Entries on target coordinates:

--------------------------------------------------

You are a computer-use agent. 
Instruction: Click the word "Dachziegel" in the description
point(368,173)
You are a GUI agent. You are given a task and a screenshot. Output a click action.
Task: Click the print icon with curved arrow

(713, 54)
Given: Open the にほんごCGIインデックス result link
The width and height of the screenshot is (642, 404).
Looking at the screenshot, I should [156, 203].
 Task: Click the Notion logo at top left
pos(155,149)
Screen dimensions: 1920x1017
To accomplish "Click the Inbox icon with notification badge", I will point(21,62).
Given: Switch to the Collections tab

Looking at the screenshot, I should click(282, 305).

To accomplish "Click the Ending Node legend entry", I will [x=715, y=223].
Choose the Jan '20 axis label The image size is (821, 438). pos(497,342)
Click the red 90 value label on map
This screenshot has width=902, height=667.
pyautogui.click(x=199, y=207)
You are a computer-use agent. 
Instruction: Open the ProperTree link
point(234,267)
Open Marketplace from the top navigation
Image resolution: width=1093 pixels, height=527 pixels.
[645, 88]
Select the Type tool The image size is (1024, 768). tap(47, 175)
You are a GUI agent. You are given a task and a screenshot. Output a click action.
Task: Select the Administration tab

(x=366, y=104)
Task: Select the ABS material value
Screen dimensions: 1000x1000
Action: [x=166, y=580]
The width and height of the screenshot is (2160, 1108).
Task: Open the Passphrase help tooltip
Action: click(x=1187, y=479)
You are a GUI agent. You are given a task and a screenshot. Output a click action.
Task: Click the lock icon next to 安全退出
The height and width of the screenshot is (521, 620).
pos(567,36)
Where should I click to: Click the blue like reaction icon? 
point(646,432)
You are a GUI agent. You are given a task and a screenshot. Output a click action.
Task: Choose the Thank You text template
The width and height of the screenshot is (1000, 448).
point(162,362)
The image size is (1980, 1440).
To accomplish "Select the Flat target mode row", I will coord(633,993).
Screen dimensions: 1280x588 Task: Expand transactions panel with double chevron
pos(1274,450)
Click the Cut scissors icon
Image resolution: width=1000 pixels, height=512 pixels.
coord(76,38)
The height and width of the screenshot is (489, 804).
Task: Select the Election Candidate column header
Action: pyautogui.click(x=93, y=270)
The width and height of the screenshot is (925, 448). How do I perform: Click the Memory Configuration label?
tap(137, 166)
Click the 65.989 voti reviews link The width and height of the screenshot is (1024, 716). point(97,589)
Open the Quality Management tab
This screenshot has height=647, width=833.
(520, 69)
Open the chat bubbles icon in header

--------------------------------------------------

§ **The request**
Update the records by replacing every "GUI agent" with "screen agent" and leaving everything else unchanged.

§ **Response for this exercise**
You are a computer-use agent. 
Instruction: Click the word "Dachziegel" in the description
point(368,173)
You are a screen agent. You are given a task and a screenshot. Output a click action.
Task: Click the print icon with curved arrow

(713, 54)
Given: Open the にほんごCGIインデックス result link
The width and height of the screenshot is (642, 404).
Looking at the screenshot, I should [156, 203].
 Task: Click the Notion logo at top left
pos(155,149)
Screen dimensions: 1920x1017
To accomplish "Click the Inbox icon with notification badge", I will point(21,62).
Given: Switch to the Collections tab

Looking at the screenshot, I should click(282, 305).

To accomplish "Click the Ending Node legend entry", I will [x=715, y=223].
Choose the Jan '20 axis label The image size is (821, 438). pos(497,342)
Click the red 90 value label on map
This screenshot has width=902, height=667.
pyautogui.click(x=199, y=207)
You are a computer-use agent. 
Instruction: Open the ProperTree link
point(234,267)
Open Marketplace from the top navigation
Image resolution: width=1093 pixels, height=527 pixels.
[645, 88]
Select the Type tool The image size is (1024, 768). tap(47, 175)
You are a screen agent. You are given a task and a screenshot. Output a click action.
Task: Select the Administration tab

(x=366, y=104)
Task: Select the ABS material value
Screen dimensions: 1000x1000
Action: [x=166, y=580]
The width and height of the screenshot is (2160, 1108).
Task: Open the Passphrase help tooltip
Action: click(x=1187, y=479)
You are a screen agent. You are given a task and a screenshot. Output a click action.
Task: Click the lock icon next to 安全退出
The height and width of the screenshot is (521, 620).
pos(567,36)
Where should I click to: Click the blue like reaction icon? 
point(646,432)
You are a screen agent. You are given a task and a screenshot. Output a click action.
Task: Choose the Thank You text template
The width and height of the screenshot is (1000, 448).
point(162,362)
The image size is (1980, 1440).
To accomplish "Select the Flat target mode row", I will coord(633,993).
Screen dimensions: 1280x588 Task: Expand transactions panel with double chevron
pos(1274,450)
Click the Cut scissors icon
Image resolution: width=1000 pixels, height=512 pixels.
coord(76,38)
The height and width of the screenshot is (489, 804).
Task: Select the Election Candidate column header
Action: pyautogui.click(x=93, y=270)
The width and height of the screenshot is (925, 448). How do I perform: Click the Memory Configuration label?
tap(137, 166)
Click the 65.989 voti reviews link The width and height of the screenshot is (1024, 716). point(97,589)
Open the Quality Management tab
This screenshot has height=647, width=833.
(520, 69)
Open the chat bubbles icon in header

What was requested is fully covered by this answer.